The average salary of a software engineer is $108,000. This goes up to $150,000 based on your specialization, experience, and industry.
7. Software Architect
Software architects design and maintain systems, tools, platforms, and technical standards. AI software architects do this for artificial intelligence technology. They create and maintain AI architecture, plan and implement solutions, choose the toolkit, and ensure a smooth data flow.
AI-driven companies expect their software architects to have at least a bachelor’s degree in computer science, information systems, or software engineering. As a practical role, experience is as important as educational qualification. Hands-on experience with cloud platforms, data processes, software development, statistical analysis, etc., will place you in good stead.
Software architects earn an average salary of $150,000. Your salary can go up significantly with expertise in artificial intelligence, machine learning, and data science.
8. Data Analyst
For a long time, the data analyst was someone who collected, cleaned, processed and analyzed data to glean insights. For the most part, these used to be mundane, repetitive tasks. With the rise of AI, much of the mundane work has been automated. Therefore, the data analyst role has upgraded to join the new set of AI careers. Today, data analysts prepare data for machine learning models and build meaningful reports based on the results.
As a result, an AI data analyst needs to know more than just spreadsheets.

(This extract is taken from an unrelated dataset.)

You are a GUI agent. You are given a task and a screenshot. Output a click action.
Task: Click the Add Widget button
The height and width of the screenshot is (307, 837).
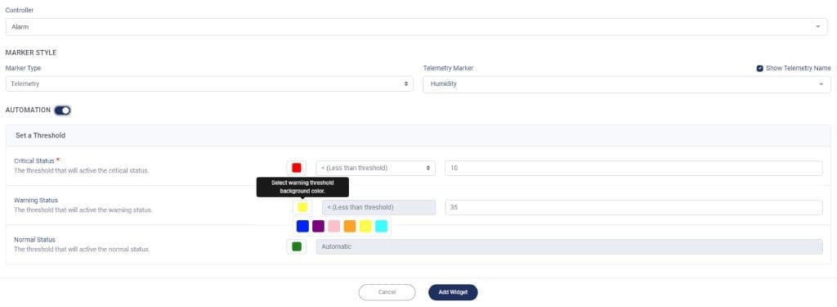point(453,292)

They need to be skilled in:
- SQL and other database languages to extract/process data
- Python for cleansing and analysis
- Analytics dashboards and visualization tools like Tableau, PowerBI, etc.
- Business intelligence to understand the market and organizational context
A data analyst earns an average salary of $65,000. However, high-technology companies like Facebook, Google, etc., pay in excess of $100,000 for data analyst roles.
9. Robotics Engineer
The robotics engineer is perhaps one of the first of AI careers, when industrial robots were gaining popularity as early as the 1950s. From the assembly lines to teaching English, robotics has come a long way. Healthcare uses robot-assisted surgeries. Humanoid robots are being built to be personal assistants. A robotics engineer’s job is to make all this and more happen.
Robotics engineers build and maintain AI-powered robots. For such roles, organizations typically expect advanced degrees in engineering, computer science, or similar. In addition to machine learning and AI qualifications, robotics engineers might also be expected to understand CAD/CAM, 2D/3D vision systems, the Internet of Things (IoT), etc.
The average salary of a robotics engineer is $87,000, which can go up to $130,000 with experience and specialization.
10. NLP Engineer
Natural Language Processing (NLP) engineers are AI professionals who specialize in human language, including spoken and written information. The engineers who work on voice assistants, speech recognition, document processing, etc., use NLP technology. For the role of an NLP engineer, organizations expect a specialized degree in computational linguistics. They might also be willing to consider applicants with a qualification in computer science, mathematics, or statistics.
In addition to general statistical analysis and computational skills, an NLP engineer would need skills in semantic extraction techniques, data structures, modeling, n-grams, a bag of words, sentiment analysis, etc. Experience with Python, ElasticSearch, web development, etc., could be helpful.
The average salary of an NLP engineer is $78,000, going up to over $100,000 with experience.